Ahead of the 2025–26 season, Sandhausen appointed Olaf Janßen as head coach, with Diekmeier initially remaining on the coaching staff. He was later granted a leave of absence from his duties for family reasons.

==Personal life==
Diekmeier is married to Dana Diekmeier, whom he met in Bremen. The couple married in May 2010 and have four children. In early 2025, their eldest daughter was diagnosed with a serious illness, leading Diekmeier to take a temporary leave from his professional responsibilities.
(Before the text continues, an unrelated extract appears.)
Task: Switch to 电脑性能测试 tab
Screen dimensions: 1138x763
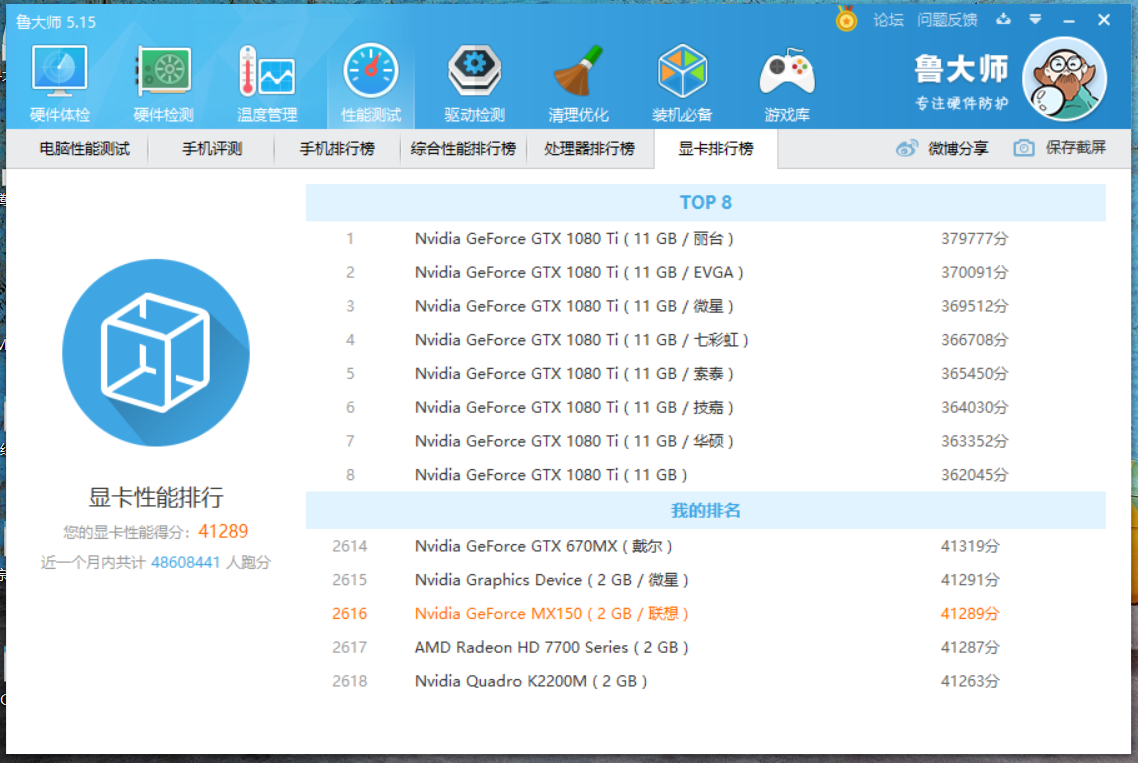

Members of the family have since spoken publicly about the experience and have supported cancer-related awareness and charity initiatives, including appearances connected to professional football events.

The Diekmeier family also operates a YouTube channel, Team Diekmeier.

==Records==
- Diekmeier held the record of being the Bundesliga player with the most appearances without ever scoring until finally scoring on 26 May 2020 in his 11th season in German professional football.

==Career statistics==

Appearances and goals by club, season and competition
| Club | Season | League |  |  | DFB-Pokal |  | Other^{1} |  | Total |  | Ref. |
| League | Apps | Goals | Apps | Goals | Apps | Goals | Apps | Goals |
| Werder Bremen II | 2007–08 | Regionalliga Nord | 4 | 0 | — |  | — |  | 4 | 0 |  |
| 2008–09 | 3. Liga | 15 | 0 | — |  | — |  | 15 | 0 |  |
| Totals |  | 19 | 0 | — |  | — |  | 19 | 0 | — |
| Nürnberg | 2008–09 | 2. Bundesliga | 17 | 0 | 0 | 0 | 2 | 0 | 19 | 0 |  |
| 2009–10 | Bundesliga | 30 | 0 | 2 | 0 | — |  | 32 | 0 |  |
| Totals |  | 47 | 0 | 2 | 0 | 2 | 0 | 51 | 0 | — |
| Hamburger SV II | 2010–11 | Regionalliga Nord | 4 | 1 | — |  | — |  | 4 | 1 |  |
| Hamburger SV | 2010–11 | Bundesliga | 8 | 0 | 0 | 0 | — |  | 8 | 0 |  |
| 2011–12 | Bundesliga | 24 | 0 | 3 | 0 | — |  | 27 | 0 |  |
| 2012–13 | Bundesliga | 32 | 0 | 0 | 0 | — |  | 32 | 0 |  |
| 2013–14 | Bundesliga | 20 | 0 | 1 | 0 | 2 | 0 | 23 | 0 |  |
| 2014–15 | Bundesliga | 21 | 0 | 1 | 0 | 2 | 0 | 24 | 0 |  |
| 2015–16 | Bundesliga | 22 | 0 | 0 | 0 | — |  | 22 | 0 |  |
| 2016–17 | Bundesliga | 24 | 0 | 2 | 0 | — |  | 26 | 0 |  |
| 2017–18 | Bundesliga | 22 | 0 | 0 | 0 | — |  | 22 | 0 |  |
| Totals |  | 173 | 0 | 7 | 0 | 4 | 0 | 184 | 0 | — |
| SV Sandhausen | 2018–19 | 2. Bundesliga | 16 | 0 | 0 | 0 | — |  | 16 | 0 |  |
| 2019–20 | 2. Bundesliga | 33 | 2 | 1 | 0 | — |  | 34 | 2 |  |
| 2020–21 | 2. Bundesliga | 31 | 0 | 1 | 0 | — |  | 32 | 0 |  |
| 2021–22 | 2. Bundesliga | 25 | 1 | 0 | 0 | — |  | 25 | 1 |  |
| 2022–23 | 2. Bundesliga | 13 | 0 | 1 | 0 | — |  | 14 | 0 |  |
| 2023–24 | 3. Liga | 27 | 0 | 1 | 0 | — |  | 28 | 0 |  |
| Totals |  | 145 | 3 | 4 | 0 | — |  | 149 | 3 | — |
| Career totals |  |  | 388 | 4 | 13 | 0 | 6 | 0 | 407 | 4 | — |

- 1.Includes promotion/relegation playoff.